Objet de l'exercice -
Pouvez-vous rédiger la suite du passage consacré à Mgr Ducange et à son dévouement envers les jeunes, en reprenant juste après sa dernière phrase ?

Extrait -
En pensant à cette réponse qui ressemblait un tout petit peu au « Fiat » de la Très Saint Vierge Marie, le témoignage d’un salésien me vient à la mémoire. On demandait à ce dernier de parler de celui ou de celle qui inspira sa vocation salésienne. Il mentionna, sans hésitation, Ducange, alors abbé et qui faisait son stage pratique à la Communauté du Cap-Haitien, appelée affectueusement la Fonda. Et ajoutait que l’abbé l’avait marqué comme celui qui ne vit que pour les jeunes et qui semblait être prêt à donner sa vie pour eux. « Donner sa vie pour les jeunes », et selon la dernière charge apostolique de Mgr Ducange, donner sa vie pour ceux et celles qui se trouvent sur son chemin ou que le Seigneur lui envoie. C’est la traduction un peu élastique du logo salésien : « Da mihi Animas, Caetera tolle » (« Donne-moi des âmes, prends tout le reste » [Gen. 14:21]). C’est également traduire en réalité sa devise épiscopale «Caritas Christi urget nos» (« L’amour du Christ nous presse » [2 Cor. 5:14]).

Données fournies -

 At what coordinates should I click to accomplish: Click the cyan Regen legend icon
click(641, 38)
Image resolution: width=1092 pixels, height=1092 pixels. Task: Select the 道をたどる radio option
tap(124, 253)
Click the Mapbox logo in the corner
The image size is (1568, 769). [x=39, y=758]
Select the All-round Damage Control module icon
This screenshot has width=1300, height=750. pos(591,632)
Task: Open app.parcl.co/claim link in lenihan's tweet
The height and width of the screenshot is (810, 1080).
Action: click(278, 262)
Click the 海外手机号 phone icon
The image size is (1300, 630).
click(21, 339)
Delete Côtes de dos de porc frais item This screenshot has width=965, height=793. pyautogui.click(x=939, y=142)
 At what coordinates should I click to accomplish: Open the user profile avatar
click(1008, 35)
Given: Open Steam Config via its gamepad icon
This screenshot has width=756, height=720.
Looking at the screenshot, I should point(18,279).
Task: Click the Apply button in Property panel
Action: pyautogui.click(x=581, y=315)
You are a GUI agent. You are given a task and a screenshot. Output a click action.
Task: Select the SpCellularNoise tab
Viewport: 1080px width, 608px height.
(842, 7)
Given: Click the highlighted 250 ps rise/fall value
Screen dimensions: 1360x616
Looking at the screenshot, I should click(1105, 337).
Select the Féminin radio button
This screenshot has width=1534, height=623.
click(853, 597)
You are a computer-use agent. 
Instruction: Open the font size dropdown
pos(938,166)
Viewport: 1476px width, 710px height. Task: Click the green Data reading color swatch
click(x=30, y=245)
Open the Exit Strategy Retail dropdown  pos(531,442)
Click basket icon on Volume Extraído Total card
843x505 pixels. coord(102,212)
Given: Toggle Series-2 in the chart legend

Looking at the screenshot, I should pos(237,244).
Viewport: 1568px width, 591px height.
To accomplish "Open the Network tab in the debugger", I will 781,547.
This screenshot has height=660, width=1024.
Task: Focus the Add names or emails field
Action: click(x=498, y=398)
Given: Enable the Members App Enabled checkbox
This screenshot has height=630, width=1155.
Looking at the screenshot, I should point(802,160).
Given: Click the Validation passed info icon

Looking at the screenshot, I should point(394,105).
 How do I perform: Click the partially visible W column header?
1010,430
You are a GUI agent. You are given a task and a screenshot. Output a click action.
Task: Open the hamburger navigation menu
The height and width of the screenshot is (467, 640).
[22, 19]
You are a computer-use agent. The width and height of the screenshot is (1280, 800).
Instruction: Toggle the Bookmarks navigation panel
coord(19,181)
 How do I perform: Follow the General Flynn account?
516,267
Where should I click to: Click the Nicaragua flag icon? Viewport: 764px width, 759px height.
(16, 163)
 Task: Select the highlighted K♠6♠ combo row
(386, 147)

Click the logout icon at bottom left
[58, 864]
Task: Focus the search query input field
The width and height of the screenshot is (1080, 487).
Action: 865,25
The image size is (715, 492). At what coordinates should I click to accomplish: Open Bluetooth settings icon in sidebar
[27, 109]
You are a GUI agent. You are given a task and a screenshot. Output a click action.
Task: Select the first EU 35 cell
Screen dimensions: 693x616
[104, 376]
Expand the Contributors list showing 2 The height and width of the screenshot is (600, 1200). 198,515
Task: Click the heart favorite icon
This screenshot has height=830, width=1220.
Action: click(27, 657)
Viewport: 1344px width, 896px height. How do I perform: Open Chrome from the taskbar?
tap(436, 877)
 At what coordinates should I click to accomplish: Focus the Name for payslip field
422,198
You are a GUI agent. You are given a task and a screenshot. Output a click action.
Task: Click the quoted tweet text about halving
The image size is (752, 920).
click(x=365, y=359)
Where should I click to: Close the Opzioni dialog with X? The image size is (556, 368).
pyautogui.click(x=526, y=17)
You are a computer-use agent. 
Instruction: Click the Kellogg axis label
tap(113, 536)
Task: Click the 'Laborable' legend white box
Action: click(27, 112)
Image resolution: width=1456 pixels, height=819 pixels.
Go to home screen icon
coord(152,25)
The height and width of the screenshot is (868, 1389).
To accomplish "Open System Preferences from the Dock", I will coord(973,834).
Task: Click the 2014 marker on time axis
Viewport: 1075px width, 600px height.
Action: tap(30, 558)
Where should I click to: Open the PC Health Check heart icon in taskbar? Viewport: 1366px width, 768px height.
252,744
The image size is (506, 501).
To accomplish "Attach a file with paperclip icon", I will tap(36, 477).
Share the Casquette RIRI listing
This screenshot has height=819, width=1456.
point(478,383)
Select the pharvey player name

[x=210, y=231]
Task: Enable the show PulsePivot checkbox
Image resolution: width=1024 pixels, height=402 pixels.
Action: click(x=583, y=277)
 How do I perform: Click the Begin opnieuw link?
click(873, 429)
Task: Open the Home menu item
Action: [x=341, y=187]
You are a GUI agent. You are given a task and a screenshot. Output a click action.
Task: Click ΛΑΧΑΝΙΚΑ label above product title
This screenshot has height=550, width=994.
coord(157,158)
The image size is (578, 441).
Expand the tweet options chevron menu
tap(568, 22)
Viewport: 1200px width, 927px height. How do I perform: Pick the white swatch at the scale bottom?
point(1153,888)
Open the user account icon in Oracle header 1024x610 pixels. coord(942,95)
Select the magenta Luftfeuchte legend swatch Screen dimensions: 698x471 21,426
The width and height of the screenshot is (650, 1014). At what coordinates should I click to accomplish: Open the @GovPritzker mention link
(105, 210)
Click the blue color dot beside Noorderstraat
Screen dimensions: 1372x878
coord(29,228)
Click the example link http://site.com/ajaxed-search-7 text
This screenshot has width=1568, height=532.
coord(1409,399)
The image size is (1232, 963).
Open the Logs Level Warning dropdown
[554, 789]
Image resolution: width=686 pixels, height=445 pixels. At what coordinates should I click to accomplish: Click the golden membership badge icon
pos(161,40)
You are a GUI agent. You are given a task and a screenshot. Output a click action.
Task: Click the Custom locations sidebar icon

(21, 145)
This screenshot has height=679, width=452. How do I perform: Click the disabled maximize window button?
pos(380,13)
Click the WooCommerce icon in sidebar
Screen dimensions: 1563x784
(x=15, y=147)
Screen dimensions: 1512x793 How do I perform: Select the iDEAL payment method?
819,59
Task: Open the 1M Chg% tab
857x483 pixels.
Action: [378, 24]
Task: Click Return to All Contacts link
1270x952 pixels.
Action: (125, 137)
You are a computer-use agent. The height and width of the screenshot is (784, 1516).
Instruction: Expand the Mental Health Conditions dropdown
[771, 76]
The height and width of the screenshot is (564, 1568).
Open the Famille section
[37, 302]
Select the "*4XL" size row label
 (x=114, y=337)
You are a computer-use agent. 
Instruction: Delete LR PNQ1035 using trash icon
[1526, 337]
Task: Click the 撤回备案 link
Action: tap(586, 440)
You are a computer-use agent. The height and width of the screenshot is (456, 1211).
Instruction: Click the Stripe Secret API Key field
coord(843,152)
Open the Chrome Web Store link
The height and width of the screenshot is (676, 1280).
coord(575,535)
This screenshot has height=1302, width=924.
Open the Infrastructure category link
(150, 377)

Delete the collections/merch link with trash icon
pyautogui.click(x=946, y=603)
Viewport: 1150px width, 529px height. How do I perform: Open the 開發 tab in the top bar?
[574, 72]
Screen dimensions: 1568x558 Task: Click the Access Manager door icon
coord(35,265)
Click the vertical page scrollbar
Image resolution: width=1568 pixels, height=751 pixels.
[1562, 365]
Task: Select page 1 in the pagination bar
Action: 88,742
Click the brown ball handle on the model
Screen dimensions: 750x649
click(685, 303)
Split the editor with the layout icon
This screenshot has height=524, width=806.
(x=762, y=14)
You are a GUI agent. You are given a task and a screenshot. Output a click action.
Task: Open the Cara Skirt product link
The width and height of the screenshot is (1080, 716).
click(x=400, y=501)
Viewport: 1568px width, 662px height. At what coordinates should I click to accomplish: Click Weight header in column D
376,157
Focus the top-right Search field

Réponse au problème -
Je ne saurai jamais combien de personnes devront leur salut à une rencontre même fortuite avec ce digne fils de Don Bosco et de l’Église. Ce dont je suis sûr, ils seront nombreux ses témoins devant le Père. Ce Père qu’il a servi fidèlement, à des moments difficiles de sa vie, et dans un pays qui semble se complaire dans des crises.
Aux Salésiens d’Haïti, à la famille de Ducange, au clergé de l’Archidiocèse de Port-au-Prince et aux Évêques de la Conférence épiscopale, je présente mes sincères condoléances. A tous, je souhaite le courage nécessaire pour surmonter cette douloureuse épreuve. Que les précieux souvenirs de Mgr Ducange Syvain les aide à regarder l’avenir avec optimisme et vivre selon le plan de Dieu.